Il nome di Vladimir Putin non compare mai nei Panama papers, a differenza di una dozzina di ex leader mondiali oppure in carica, ma tutto il mondo è convinto del contrario. I giornaloni sparano la foto del presidente russo e mettono in secondo piano quella del capo dello Stato argentino, ucraino o del premier islandese beccati con il malloppo all'estero. Non è escluso che pure il nuovo Zar sia stato attirato dai paradisi fiscali, ma il debole legame sarebbe l'amico violoncellista di quando San Pietroburgo era sovietica e si chiamava Leningrado.

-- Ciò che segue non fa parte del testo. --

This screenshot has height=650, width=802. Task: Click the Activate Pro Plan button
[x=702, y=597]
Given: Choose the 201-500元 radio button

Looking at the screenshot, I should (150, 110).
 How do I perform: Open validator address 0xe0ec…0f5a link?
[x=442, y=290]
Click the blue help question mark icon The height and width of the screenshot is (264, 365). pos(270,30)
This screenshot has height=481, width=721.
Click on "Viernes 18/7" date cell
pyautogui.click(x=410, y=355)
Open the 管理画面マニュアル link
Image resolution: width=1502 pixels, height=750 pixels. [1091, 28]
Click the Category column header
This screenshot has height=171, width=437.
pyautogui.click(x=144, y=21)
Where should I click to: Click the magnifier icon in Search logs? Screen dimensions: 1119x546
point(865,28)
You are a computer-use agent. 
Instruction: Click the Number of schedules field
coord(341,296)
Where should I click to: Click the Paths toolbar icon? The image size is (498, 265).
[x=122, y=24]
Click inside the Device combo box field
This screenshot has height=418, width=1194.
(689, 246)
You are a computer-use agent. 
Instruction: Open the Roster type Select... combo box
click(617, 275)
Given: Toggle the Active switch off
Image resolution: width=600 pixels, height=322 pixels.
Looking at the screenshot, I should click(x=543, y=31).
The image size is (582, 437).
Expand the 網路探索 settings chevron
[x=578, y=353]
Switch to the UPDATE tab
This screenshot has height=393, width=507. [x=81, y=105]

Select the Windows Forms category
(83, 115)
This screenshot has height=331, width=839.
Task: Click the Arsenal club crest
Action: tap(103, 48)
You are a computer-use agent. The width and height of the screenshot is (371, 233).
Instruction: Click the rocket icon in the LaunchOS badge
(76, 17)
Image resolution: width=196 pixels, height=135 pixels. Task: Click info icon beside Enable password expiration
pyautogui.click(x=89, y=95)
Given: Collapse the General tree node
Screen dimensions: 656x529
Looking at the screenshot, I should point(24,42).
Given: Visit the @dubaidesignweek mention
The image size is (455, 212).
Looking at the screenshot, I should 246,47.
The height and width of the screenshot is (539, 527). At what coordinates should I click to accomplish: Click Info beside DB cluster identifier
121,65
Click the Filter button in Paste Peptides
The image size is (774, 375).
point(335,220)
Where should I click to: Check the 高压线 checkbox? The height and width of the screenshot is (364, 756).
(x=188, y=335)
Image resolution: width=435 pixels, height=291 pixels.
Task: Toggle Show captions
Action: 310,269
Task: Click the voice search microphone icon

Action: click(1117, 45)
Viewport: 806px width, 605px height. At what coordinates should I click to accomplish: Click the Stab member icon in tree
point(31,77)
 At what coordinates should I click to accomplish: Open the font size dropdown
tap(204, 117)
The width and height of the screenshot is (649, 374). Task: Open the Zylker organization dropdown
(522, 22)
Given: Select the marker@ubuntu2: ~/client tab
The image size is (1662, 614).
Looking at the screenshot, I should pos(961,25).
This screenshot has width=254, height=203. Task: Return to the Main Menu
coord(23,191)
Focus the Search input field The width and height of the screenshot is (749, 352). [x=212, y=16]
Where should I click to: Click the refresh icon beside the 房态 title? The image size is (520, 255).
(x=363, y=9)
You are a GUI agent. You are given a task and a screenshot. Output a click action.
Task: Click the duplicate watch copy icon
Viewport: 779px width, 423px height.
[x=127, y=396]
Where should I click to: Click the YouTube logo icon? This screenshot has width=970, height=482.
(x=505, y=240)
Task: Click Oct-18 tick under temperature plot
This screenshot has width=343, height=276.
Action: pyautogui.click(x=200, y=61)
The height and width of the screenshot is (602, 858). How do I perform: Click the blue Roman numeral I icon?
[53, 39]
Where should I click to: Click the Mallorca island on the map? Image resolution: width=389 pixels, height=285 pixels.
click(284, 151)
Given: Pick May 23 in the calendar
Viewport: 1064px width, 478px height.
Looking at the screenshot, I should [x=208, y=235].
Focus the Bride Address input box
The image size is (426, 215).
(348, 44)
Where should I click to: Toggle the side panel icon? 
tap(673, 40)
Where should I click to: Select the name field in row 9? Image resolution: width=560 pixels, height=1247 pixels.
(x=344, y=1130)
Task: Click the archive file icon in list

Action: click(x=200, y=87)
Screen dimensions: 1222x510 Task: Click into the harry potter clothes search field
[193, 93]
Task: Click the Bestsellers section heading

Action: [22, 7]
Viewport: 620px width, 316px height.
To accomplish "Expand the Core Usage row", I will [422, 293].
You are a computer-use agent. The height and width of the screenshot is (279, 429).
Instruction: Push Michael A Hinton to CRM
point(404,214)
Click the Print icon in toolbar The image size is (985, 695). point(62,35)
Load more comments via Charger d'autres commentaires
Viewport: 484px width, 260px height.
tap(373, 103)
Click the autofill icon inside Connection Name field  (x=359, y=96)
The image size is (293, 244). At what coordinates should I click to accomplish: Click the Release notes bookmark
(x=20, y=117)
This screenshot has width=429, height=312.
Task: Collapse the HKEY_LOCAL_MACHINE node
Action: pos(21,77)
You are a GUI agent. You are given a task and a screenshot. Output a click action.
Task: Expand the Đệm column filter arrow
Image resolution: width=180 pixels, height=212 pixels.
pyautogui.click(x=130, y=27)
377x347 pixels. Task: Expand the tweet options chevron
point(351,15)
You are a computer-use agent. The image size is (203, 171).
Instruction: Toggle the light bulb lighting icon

Oltre a qualche manager ed un ex agente del Kgb, come Putin, identificati dai Panama papers.Non a caso il Cremlino ha replicato parlando di «Putinofobia», ma facendo capire che dietro alla gigantesca fuga di documenti potrebbero esserci manine esperte d'Oltreoceano. I Panama papers rischiano di trasformarsi in una nuova battaglia in stile guerra fredda fra Mosca e Washington. Forse una «vendetta» a scoppio ritardato dopo il caso di Edward Snowden, che ha messo in piazza i segreti della National security agency americana e alla fine ha ottenuto asilo in Russia. L'ex esperto informatico dei servizi Usa ha sottolineato ieri con un tweet «la più grande fuga di notizie della storia sulla corruzione» riferendosi ai documenti panamensi.«Questa Putinofobia all'estero ha raggiunto un tale livello che in concreto è un tabù dire qualcosa di buono sulla Russia» ha dichiarato ieri, Dmitri Peskov, portavoce del Cremlino aggiungendo che i Panama papers non contengono «nulla di concreto e nulla di nuovo» sul presidente russo. Anche la moglie del portavoce, Tatiana Navka, il figlio del ministro per lo Sviluppo Economico Alexei Ulyukayev, l'ex consorte del vice sindaco di Mosca Maxim Liksutov, il nipote del segretario del Consiglio di Sicurezza russo Nikolai Patrushev, il figlio del vice ministro dell'Interno Igor Zubov nonché governatori e deputati sono saltati fuori negli 11 milioni di documenti resi pubblici.
Tutti, però, si sono concentrati su Putin. «Sebbene non compaia per noi è chiaro che l'obiettivo principale di questa fuga di notizie è il nostro presidente, soprattutto in vista delle elezioni parlamentari e presidenziali» secondo Peskov. In settembre si voterà in Russia per le legislative e fra due anni per il Cremlino con Putin ancora in testa nei sondaggi. Il portavoce del nuovo Zar è andato anche oltre puntando il dito contro il Consorzio internazionale del giornalismo investigativo (Icij) con sede a Washington, che ha reso noti i Panama papers. «A Mosca sappiamo bene chi ne fa parte. Ci sono molti ex rappresentanti del Dipartimento di Stato, Cia e altri servizi speciali» ha «sparato» Peskov. Difficile credere che il giornalista dell'Espresso, Leo Sisti, l'unico italiano del gruppo internazionale sia un agente della Cia, ma dietro alla dichiarazione russa intrisa di propaganda c'è dell'altro. Il Consorzio è finanziato pure dalla Open society foundation di George Soros, che dai tempi di Milosevic ha fomentato le rivolte anti Mosca nell'Europa dell'Est dalla Serbia fino all'Ucraina e alla Georgia.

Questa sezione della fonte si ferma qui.